WHAT YOU WILL DO
a – Rewrite the passage on dietary fat and cancer from "Researchers have found" up to and including "via the bloodstream.", changing "laboratory animals" to "lab mice".
b – In the passage on dietary fat and cancer, what technique did the researchers use to count cancer cells in the bloodstream of the mice?

READING TEXT

=== Section Start ===

Researchers have found that excessive dietary fat caused a 300 percent increase in the spread of cancer cells in laboratory animals. The image depicts lipid rich cancer cells.
The researchers used an imaging method called coherent anti-Stokes Raman scattering, or CARS, to document how increasing lipids from fat intake induces changes to cancer cell membranes. Those changes, including processes called membrane phase separation and membrane rounding, enhance cancer metastasis.
If the cancer cells don’t have excess lipids they stick together and form very tight junctions in tumors, but increasing lipids causes them to take on a rounded shape and separate from each other. The change in shape is critical to the ability of cancer cells to separate and spread throughout the body via the bloodstream.
The researchers then used another technique, called intravital flow cytometry, to count the number of cancer cells in the bloodstream of the mice. The technique works by shining a laser though the skin and into blood vessels, where the dyed cancer cells are visible.
Results showed the increase in lipids had no impact on the original tumors in the mice. However, the rate of metastasis rose a dramatic 300 percent in the mice fed a high-fat diet.
The researchers later also examined the animals’ lungs and counted the number of cancer cells that had migrated to the lungs as a result of metastasis. Those findings supported the other results showing increased metastasis in animals fed a high-fat diet.

=== Section End ===

SOURCE DATA
=== Section Start ===

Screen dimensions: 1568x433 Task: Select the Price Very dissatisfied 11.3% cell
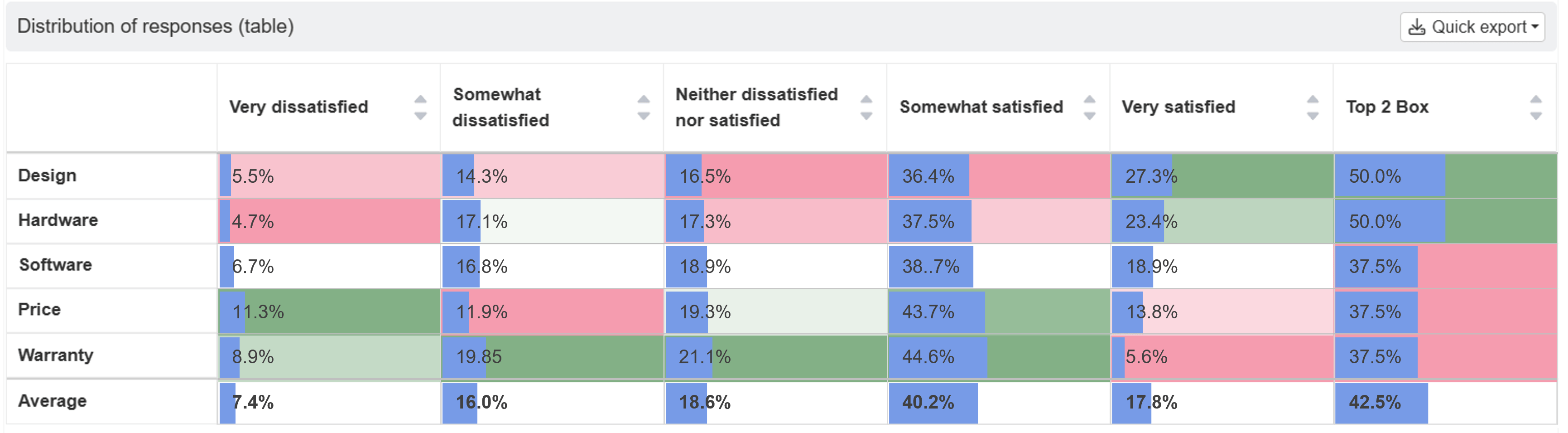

=== Section End ===
=== Section Start ===

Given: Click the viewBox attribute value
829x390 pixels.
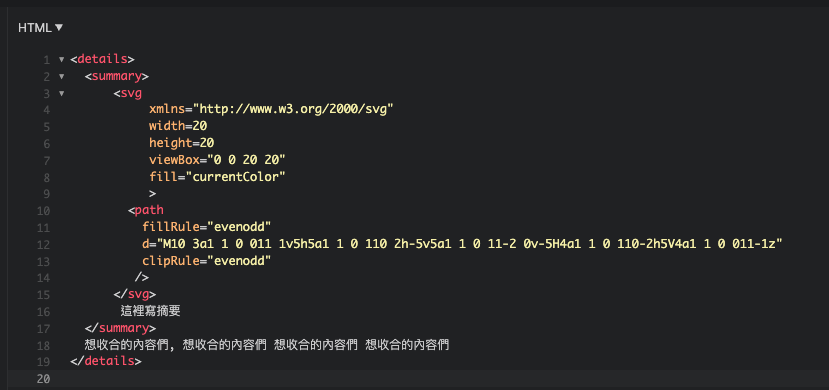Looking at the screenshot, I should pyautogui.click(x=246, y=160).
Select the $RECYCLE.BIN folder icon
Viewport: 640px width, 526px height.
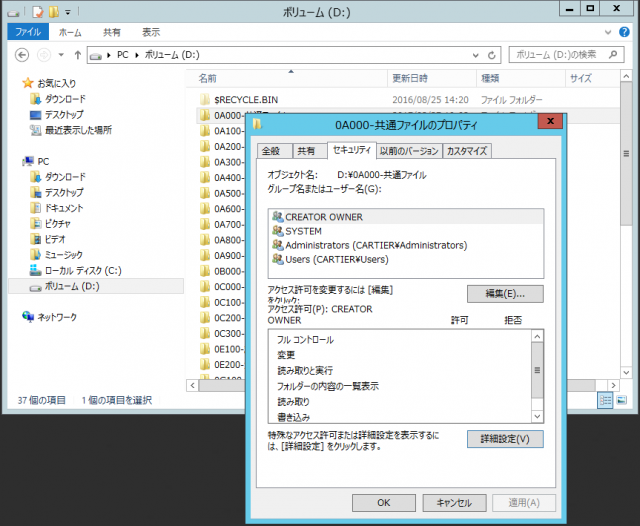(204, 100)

=== Section End ===

EXERCISE SOLUTIONS
a –
Researchers have found that excessive dietary fat caused a 300 percent increase in the spread of cancer cells in lab mice. The image depicts lipid rich cancer cells.
The researchers used an imaging method called coherent anti-Stokes Raman scattering, or CARS, to document how increasing lipids from fat intake induces changes to cancer cell membranes. Those changes, including processes called membrane phase separation and membrane rounding, enhance cancer metastasis.
If the cancer cells don’t have excess lipids they stick together and form very tight junctions in tumors, but increasing lipids causes them to take on a rounded shape and separate from each other. The change in shape is critical to the ability of cancer cells to separate and spread throughout the body via the bloodstream.

b – Intravital flow cytometry